** Data for analysis follows **
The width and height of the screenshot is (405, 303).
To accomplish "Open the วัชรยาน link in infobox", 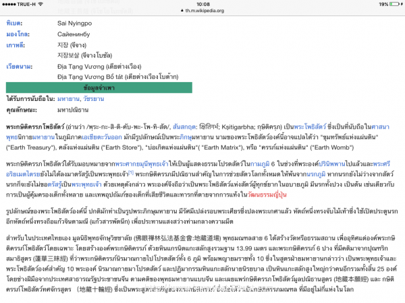I will pos(94,99).
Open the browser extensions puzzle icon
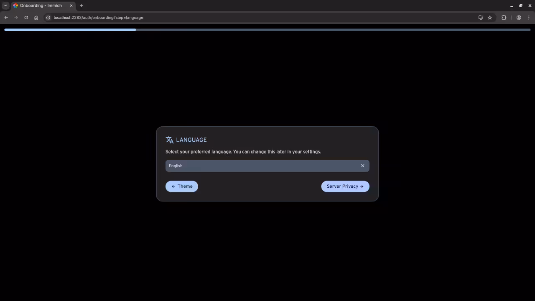Viewport: 535px width, 301px height. pyautogui.click(x=504, y=18)
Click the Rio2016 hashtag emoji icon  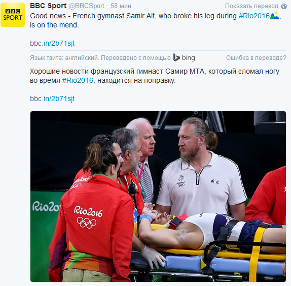coord(274,15)
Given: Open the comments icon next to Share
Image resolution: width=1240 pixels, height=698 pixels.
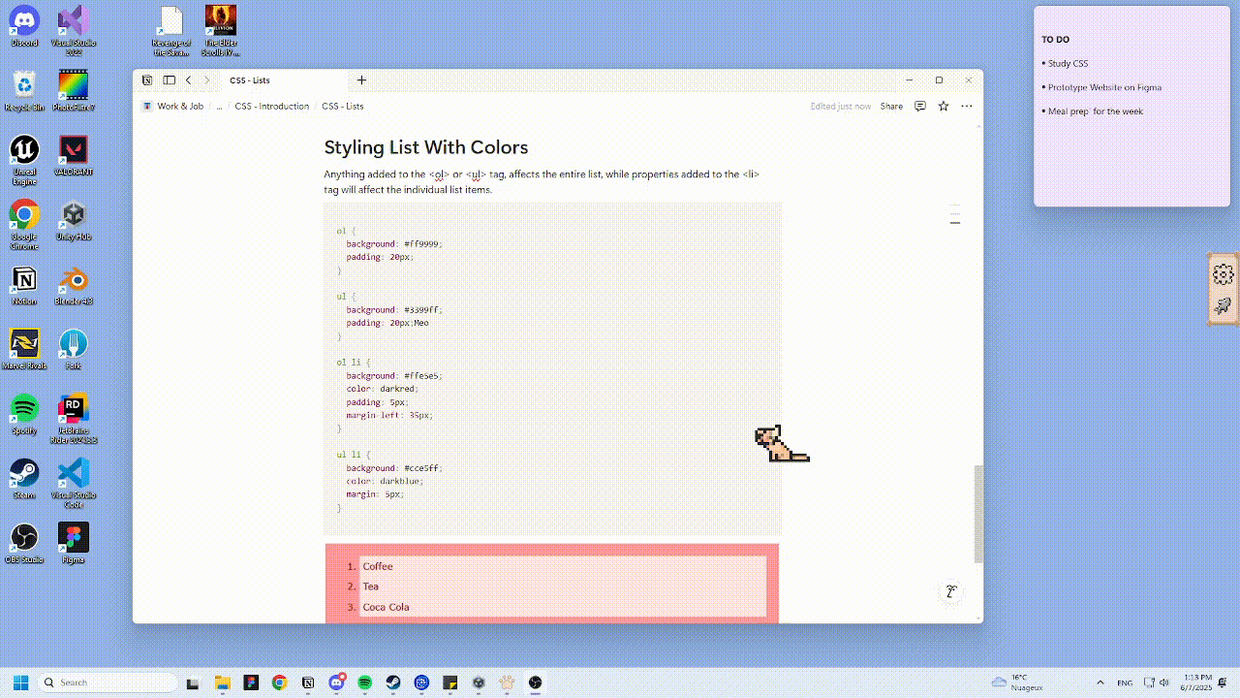Looking at the screenshot, I should [x=920, y=107].
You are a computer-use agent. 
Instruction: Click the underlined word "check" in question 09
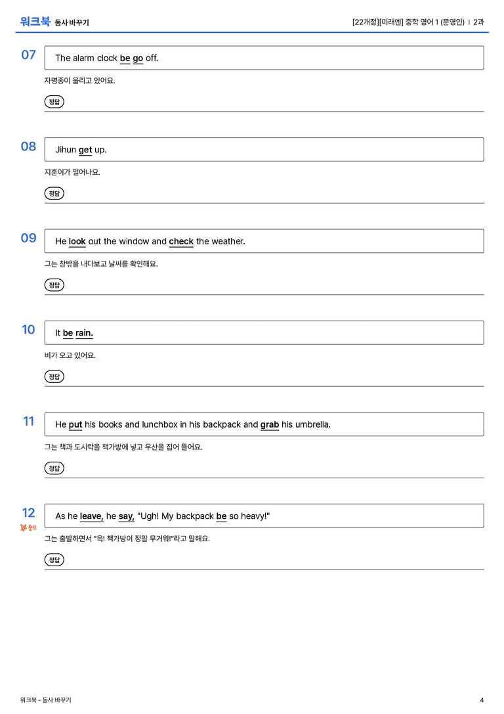[182, 241]
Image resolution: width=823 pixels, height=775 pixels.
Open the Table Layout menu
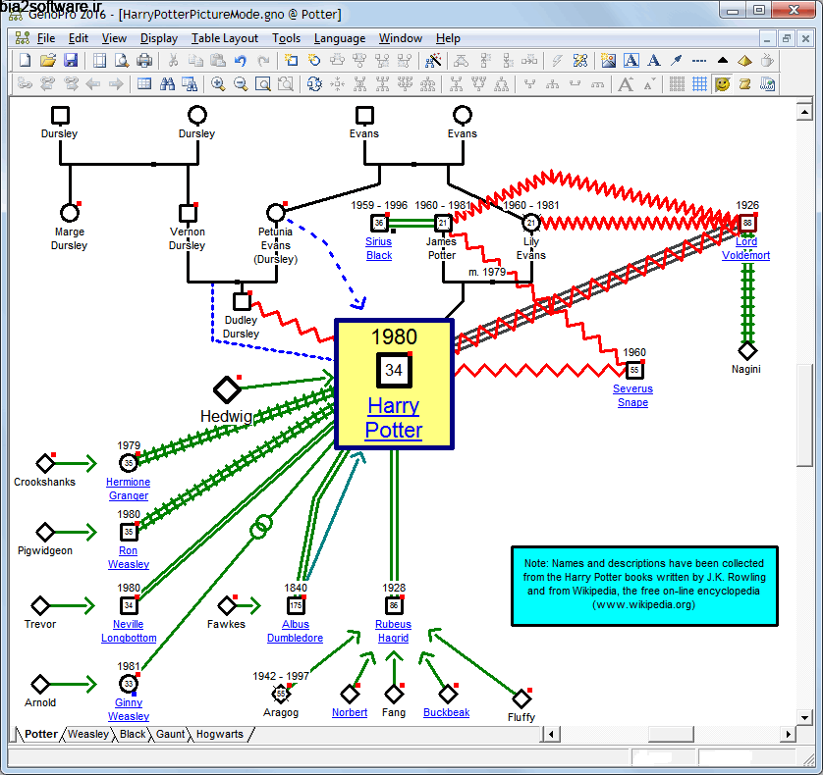pyautogui.click(x=225, y=38)
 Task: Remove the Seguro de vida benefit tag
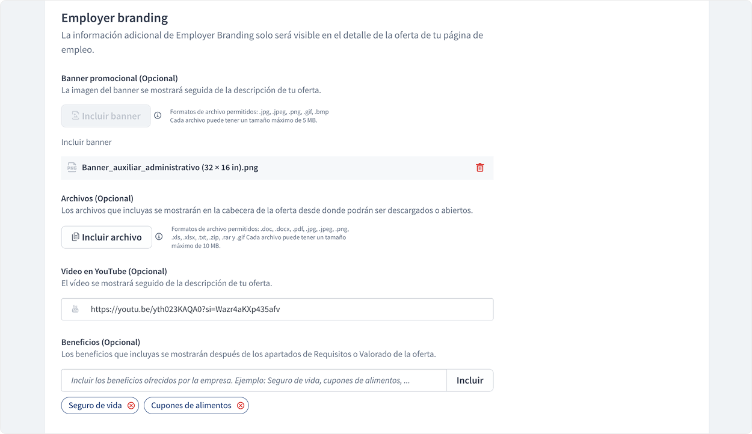131,406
** End of Data for analysis **
In the data above, find the line containing "Open the Table Layout menu"; from there, please write out each line through the end, exactly, with the pictures omitted.

# Result:
Open the Table Layout menu
pyautogui.click(x=225, y=38)
 Task: Remove the Seguro de vida benefit tag
131,406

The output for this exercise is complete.